For now, this checks for a trusted referer (if the BlockUntrustedRefererLinks
configuration prop is set) in utl::MediaDescriptor::impl_openStreamWithURL and
SvxBrushItem::GetGraphicObject. Checking in additional places will probably be
necessary to block /all/ unwanted communication. Also, some places marked
/*TODO?*/ currently pass in an empty referer (which is always considered
trusted) and will probably need to be adapted.
Ideally, Referer URIs would never be empty (and consistently use something like
<private:user> for cases where access is explicitly initiated by the user and
should never be blocked), but that's a very daunting task, so start small by
identifying the places that potentially need blocking and adding appropriate
Referer URIs there.

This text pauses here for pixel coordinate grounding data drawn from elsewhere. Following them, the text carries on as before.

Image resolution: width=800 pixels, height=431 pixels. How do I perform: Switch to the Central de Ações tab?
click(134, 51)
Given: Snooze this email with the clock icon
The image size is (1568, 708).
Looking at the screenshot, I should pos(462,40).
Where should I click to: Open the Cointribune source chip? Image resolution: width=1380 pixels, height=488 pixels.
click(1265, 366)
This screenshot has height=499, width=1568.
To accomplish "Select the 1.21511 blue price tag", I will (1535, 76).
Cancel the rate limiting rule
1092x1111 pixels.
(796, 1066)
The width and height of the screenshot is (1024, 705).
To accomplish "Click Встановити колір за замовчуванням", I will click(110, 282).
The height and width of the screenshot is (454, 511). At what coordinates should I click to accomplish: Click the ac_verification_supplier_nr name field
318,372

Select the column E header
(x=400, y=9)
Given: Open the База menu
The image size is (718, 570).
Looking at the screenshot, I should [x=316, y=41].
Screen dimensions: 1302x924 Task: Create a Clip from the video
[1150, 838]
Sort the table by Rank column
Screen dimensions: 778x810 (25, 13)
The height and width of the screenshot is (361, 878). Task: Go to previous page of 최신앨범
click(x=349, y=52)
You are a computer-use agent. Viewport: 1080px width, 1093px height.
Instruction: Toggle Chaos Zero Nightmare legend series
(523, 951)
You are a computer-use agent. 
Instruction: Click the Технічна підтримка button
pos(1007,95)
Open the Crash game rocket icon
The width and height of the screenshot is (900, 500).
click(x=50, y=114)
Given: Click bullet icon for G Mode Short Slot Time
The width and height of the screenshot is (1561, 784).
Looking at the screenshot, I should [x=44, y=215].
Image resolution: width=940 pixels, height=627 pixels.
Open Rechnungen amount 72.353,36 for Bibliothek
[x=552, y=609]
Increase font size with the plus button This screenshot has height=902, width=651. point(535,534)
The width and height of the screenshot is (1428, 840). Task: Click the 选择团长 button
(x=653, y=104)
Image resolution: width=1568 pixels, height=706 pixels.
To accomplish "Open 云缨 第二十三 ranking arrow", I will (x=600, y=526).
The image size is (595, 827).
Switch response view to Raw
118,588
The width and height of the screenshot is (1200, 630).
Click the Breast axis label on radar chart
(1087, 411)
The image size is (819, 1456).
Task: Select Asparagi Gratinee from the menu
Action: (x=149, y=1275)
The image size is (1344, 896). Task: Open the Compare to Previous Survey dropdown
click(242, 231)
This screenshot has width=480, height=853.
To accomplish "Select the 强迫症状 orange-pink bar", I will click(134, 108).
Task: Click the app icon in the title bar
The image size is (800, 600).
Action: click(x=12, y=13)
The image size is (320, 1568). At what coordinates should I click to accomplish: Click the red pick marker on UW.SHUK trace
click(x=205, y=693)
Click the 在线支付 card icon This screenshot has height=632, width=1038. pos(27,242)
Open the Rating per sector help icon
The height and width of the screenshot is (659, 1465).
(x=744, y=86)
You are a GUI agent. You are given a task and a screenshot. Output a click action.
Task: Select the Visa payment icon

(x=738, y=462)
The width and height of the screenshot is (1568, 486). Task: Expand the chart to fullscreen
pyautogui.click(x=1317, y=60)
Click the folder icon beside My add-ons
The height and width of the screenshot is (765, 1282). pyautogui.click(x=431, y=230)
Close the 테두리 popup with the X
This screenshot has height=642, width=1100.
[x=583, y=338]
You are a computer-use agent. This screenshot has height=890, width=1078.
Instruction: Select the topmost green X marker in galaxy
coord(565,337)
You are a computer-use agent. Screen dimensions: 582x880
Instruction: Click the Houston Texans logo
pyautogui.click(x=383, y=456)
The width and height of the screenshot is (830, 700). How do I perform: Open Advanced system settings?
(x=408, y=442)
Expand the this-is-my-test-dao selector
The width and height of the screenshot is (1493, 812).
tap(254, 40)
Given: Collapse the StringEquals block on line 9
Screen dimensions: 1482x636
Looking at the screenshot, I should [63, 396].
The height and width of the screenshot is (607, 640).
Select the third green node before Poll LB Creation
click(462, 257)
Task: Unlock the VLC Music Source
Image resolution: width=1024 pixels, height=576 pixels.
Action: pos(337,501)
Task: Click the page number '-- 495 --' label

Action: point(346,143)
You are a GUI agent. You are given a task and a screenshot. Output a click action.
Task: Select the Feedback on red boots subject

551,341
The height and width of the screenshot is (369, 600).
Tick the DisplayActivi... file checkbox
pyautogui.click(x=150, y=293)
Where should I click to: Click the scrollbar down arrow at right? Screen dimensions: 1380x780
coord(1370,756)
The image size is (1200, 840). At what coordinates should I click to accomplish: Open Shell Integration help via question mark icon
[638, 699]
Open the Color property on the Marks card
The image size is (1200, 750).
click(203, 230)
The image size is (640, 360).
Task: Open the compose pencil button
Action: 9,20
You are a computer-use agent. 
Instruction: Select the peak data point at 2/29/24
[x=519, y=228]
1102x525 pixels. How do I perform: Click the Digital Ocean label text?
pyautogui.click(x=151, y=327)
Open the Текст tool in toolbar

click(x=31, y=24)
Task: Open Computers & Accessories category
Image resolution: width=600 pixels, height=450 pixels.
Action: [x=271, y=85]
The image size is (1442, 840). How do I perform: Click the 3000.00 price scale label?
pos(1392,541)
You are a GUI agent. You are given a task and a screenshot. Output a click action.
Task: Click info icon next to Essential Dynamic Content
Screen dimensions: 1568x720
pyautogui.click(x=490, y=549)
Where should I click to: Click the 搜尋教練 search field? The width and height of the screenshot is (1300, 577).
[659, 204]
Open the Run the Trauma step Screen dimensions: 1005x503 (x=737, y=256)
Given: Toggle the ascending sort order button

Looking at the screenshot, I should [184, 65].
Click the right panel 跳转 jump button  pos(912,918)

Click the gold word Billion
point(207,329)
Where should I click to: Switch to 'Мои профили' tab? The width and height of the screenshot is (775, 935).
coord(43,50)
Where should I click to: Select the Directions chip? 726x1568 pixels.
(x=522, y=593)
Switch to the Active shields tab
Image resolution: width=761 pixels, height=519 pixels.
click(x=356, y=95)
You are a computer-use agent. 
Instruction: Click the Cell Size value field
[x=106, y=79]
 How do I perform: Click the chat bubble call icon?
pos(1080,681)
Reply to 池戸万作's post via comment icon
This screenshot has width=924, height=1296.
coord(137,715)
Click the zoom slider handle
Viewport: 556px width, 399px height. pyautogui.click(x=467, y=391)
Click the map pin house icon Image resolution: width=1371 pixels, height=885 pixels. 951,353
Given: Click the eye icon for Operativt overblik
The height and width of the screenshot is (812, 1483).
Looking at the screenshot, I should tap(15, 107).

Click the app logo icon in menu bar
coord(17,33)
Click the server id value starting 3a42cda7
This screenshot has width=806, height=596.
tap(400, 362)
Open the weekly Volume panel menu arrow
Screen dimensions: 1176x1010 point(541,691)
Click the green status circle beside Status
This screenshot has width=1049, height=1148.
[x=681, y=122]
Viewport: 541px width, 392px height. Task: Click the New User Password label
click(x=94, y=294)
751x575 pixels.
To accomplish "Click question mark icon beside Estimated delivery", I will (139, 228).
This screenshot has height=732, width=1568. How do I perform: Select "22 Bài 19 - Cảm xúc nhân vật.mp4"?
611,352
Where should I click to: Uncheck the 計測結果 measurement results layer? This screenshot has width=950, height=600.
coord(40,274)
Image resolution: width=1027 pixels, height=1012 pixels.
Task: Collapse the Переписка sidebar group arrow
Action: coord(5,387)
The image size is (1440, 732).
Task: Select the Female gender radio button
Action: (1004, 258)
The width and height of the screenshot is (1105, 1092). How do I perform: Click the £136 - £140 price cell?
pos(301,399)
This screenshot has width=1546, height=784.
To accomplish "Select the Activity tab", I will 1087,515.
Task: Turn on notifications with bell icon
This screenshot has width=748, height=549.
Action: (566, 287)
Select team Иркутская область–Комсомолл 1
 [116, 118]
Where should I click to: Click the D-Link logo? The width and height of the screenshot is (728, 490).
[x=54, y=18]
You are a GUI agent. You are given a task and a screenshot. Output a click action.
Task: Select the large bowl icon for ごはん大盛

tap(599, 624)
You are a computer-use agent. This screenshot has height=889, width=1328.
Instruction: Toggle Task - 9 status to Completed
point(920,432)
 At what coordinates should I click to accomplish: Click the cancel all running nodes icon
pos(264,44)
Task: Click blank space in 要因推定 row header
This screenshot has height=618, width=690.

Also, Referer information should always be computed as
freshly as possible from the context in which an access attempt is made, but,
again, always carrying the information from the context all the way to the
relevant functions is a very daunting task, so for now store the information
upon object instantiation in some cases (SvxBrushItem, SdrGrafObj, ...).
The Referer URI (css.document.MediaDescriptor property; SID_REFERER) was already
used to track macro execution, and there is one place in
SfxApplication::OpenDocExec_Impl where opening of hyperlinks (explicitly clicked
by the user) is done that needs the current document's URI as Referer to check
execution of macro URIs but needs an empty (or <private:user>, see above)
Referer to not block non-macro URIs. Special code has been added there to
handle that.
Change-Id: Iafbdc07a9fe925d9ee580d4f5778448f18f2ebd9
see https://gerrit.libreoffice.org/#/c/3367/
and Change-Id: I00c96fa77d04b33a6f8c8cd3490dfcd9bdc9e84a for details
Change-Id: I199a75bc4042af20817265d5ef85b1134a96ff5a